Between mtx, ssz, and a biologic, my RA symptoms seem to be mostly under control. It’s taken a while, but I’ve discovered that when I make different nutritional choices, I can drop the “mostly” from my “mostly under control” statement.
In pursuit of better health, I’ve been changing the way I eat. Honestly, it’s a struggle. Food choices are habits, and like any other habit, it’s hard to break. Add to that the fact that I have a family. If we go three days without any grain products, they all start begging me to bake bread!
I am discovering that I must plan. Without menus planned in advance, I wander around the kitchen and grab easy foods, then get hungry and snack between meals, and it’s a terrible cycle that perpetuates itself and makes me feel awful. Planning makes a world of difference.

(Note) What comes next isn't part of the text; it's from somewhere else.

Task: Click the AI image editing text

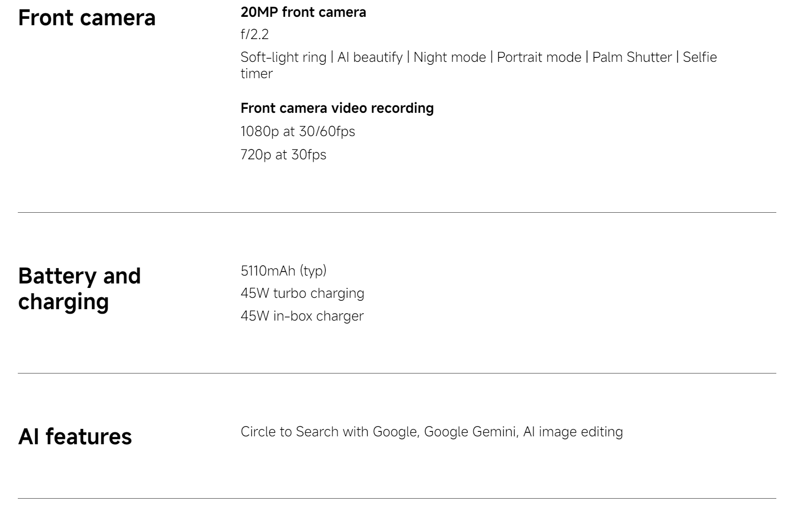Action: pos(573,432)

But what to plan? Unless my goal is to join the circus as the fat lady who can’t walk, planning to eat cinnamon rolls is a bad idea. Although many diets count carbohydrates, newer research also considers the glycemic load of carbohydrate-containing foods. It’s not just the number of carbohydrates, but the amount of insulin your body needs to produce to metabolize the glucose from those carbs. The goal is a slow, steady release of glucose, not a dump-it-all-at-once release which then leads to a crash. Have you ever eaten a sugary snack, then needed a nap? That’s due to the snack having a high glycemic load. The Insulin-Resistance Diet, The Anti-Inflammation Zone, and Grain Brain are unanimous in recommending that people control their glucose levels. Meal plans need to consider glycemic load.
This is incredibly important for anyone with RA, because it turns out that not only does dumping glucose into the bloodstream leads to a release of insulin, this release of insulin stimulates the body to make arachidonic acid, which is a building block of inflammatory proteins. Dumping glucose increases inflammation.

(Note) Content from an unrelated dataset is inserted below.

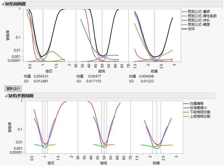Click the 缺陷刻画器 section title
224x166 pixels.
(15, 4)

Glycemic Index and Glycemic Load
Controlling the release of glucose into the bloodstream is important. The rate at which that release occurs is quantified by a number called the glycemic index. For fats and proteins, the glycemic index is zero (fats and proteins don’t lead to a significant release of glucose into the bloodstream). For carbohydrates, the glycemic index tells how fast the food’s glucose will be released. High-numbered foods release faster than low-numbered foods.
Many people consider not just the raw index, but also the amount of the food eaten. Obviously a whole pineapple will release more glucose than a modest-size bowl. The load is easily calculated by multiplying the GI by the number of carbs in the food to be eaten, then dividing by 100 (to make the number sound smaller). Even easier, google “glycemic load of ___.” I like the website http://nutritiondata.self.com. All sorts of nutritional information is included, including the estimated glycemic load:
The goal for most women should be a glycemic load of no more than 15 at every meal. Most men, being larger, can aim for 20. And, before you ask, no, we don’t get to save up from one meal to pig out at another! The goal is steady levels of glucose in the bloodstream.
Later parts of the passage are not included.